### Exercise passage

As a demo, only a few regions are supported: us-west-1 (Northern California), us-west-2 (Oregon), us-east-1 (Northern Virginia), and eu-central-1 (Frankfurt).
It takes the cluster size (number of nodes), SSH key, and instance sizes as the primary user input when launching the stack.
There are options for installing the latest Docker Engine on a base Ubuntu 16.04 AMI or using images which we have pre-installed Docker and published for this demonstration.
It bootstraps the networking environment by creating a VPC, a gateway and routes, a subnet, and a security group.
It creates an IAM role for InfraKit’s AWS instance plugin to describe and create EC2 instances.
It creates a single bootstrap EC2 instance and three EBS volumes (more on this later).  The bootstrap instance is attached to one of the volumes and will be the first leader of the Swarm.  The entire Swarm cluster will grow from this seed, as driven by InfraKit.

With the elements above, this Cloudformation script has everything needed to boot up an Infrakit-managed Docker in Swarm Mode cluster of N nodes (with 3 managers and N-3 workers).

### Records shown
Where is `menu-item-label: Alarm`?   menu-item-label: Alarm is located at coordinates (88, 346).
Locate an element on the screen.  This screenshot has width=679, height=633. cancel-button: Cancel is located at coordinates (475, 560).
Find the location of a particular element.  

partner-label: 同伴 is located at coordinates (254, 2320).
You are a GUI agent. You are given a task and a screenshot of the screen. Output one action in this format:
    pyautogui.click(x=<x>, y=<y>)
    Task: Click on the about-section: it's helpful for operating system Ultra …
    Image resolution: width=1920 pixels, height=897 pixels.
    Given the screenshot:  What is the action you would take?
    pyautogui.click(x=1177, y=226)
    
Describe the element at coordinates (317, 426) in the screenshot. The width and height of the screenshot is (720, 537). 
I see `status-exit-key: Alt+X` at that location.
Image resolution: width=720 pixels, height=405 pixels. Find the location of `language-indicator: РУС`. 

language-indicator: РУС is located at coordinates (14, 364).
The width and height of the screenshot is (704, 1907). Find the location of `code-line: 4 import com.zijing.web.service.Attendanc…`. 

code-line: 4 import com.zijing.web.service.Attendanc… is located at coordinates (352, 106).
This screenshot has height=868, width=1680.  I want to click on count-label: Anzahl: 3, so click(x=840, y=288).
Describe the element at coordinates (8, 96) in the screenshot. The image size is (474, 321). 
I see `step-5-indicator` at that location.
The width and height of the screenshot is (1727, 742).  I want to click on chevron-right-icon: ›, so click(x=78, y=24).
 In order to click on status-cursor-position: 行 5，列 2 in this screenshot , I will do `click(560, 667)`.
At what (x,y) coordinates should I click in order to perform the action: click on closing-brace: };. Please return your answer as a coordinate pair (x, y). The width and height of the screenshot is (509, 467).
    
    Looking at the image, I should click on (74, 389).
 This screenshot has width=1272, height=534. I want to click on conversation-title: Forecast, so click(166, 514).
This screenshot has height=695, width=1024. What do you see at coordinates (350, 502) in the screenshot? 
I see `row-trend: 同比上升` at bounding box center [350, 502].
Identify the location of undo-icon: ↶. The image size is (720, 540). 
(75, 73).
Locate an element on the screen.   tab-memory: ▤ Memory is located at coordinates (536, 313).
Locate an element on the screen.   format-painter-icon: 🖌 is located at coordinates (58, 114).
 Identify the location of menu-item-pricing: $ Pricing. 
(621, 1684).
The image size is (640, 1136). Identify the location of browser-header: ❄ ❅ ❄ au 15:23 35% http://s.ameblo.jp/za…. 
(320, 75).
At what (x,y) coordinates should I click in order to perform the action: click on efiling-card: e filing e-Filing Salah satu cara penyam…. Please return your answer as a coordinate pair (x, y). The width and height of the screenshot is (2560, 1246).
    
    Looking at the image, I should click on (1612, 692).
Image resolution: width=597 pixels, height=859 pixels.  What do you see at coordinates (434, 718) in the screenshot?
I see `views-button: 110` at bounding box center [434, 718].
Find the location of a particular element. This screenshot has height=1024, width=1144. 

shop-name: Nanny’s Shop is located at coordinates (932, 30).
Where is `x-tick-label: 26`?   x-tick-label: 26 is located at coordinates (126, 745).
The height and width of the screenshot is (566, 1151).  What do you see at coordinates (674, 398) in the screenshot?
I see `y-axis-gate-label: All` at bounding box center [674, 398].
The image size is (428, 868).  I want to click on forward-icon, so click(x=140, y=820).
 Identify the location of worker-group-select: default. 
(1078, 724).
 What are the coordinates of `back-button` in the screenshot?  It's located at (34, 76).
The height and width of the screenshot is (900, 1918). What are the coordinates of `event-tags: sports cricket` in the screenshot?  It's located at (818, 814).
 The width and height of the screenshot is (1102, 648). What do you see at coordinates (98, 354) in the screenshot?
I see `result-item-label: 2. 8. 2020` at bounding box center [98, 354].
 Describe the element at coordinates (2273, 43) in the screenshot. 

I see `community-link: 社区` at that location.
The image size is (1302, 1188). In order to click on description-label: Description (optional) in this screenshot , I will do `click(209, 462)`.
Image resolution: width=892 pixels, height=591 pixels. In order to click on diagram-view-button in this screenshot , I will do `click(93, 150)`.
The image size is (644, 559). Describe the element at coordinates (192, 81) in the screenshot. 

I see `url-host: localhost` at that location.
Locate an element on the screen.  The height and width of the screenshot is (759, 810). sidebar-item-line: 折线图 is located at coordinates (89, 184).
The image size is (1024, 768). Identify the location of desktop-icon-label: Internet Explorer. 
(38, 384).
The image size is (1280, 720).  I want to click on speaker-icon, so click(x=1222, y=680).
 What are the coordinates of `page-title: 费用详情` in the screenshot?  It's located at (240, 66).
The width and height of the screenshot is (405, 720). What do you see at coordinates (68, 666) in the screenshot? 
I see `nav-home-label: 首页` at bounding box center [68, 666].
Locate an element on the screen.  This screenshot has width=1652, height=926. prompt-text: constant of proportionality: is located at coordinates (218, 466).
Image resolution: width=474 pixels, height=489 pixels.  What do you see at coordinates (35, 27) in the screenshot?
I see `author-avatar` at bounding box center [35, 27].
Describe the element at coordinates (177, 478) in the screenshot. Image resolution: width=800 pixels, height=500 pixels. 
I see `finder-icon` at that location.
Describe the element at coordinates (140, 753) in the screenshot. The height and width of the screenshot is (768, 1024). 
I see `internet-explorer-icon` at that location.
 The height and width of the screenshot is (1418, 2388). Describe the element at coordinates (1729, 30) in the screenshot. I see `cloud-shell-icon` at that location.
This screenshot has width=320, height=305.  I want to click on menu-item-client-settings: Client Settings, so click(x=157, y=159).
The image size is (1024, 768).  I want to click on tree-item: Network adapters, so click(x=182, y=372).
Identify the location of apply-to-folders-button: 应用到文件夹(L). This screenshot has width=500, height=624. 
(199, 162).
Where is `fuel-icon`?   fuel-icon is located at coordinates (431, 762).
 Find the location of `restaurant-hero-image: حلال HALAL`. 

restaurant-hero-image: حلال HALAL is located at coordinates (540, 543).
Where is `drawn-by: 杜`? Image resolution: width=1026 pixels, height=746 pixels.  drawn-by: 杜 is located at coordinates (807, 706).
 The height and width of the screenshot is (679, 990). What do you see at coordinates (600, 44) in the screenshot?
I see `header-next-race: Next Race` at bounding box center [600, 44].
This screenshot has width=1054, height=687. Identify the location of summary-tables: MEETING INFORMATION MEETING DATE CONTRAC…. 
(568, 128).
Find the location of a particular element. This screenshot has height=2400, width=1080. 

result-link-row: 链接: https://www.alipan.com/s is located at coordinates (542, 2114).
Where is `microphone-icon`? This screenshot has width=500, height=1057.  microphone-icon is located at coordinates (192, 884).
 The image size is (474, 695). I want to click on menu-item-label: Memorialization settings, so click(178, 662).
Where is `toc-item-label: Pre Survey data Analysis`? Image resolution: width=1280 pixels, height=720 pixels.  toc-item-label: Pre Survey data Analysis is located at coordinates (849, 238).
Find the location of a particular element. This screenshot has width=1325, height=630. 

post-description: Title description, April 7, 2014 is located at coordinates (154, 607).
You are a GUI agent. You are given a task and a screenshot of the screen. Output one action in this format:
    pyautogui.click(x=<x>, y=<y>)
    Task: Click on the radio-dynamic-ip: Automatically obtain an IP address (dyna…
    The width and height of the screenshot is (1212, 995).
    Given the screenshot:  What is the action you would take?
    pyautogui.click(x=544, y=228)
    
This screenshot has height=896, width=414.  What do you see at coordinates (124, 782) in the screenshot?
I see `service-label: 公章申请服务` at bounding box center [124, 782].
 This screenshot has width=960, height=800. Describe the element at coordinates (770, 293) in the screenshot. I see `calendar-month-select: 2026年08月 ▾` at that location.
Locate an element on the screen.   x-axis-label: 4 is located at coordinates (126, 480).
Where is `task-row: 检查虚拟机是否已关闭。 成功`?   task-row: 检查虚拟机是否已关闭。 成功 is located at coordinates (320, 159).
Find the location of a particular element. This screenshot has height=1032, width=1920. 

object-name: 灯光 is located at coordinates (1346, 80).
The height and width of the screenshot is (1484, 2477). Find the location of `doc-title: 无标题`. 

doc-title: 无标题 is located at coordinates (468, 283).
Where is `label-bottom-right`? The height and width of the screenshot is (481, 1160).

### What you need to do
Which regions does the text on the InfraKit Swarm demo say are supported?

### Output for this exercise
us-west-1 (Northern California), us-west-2 (Oregon), us-east-1 (Northern Virginia), and eu-central-1 (Frankfurt).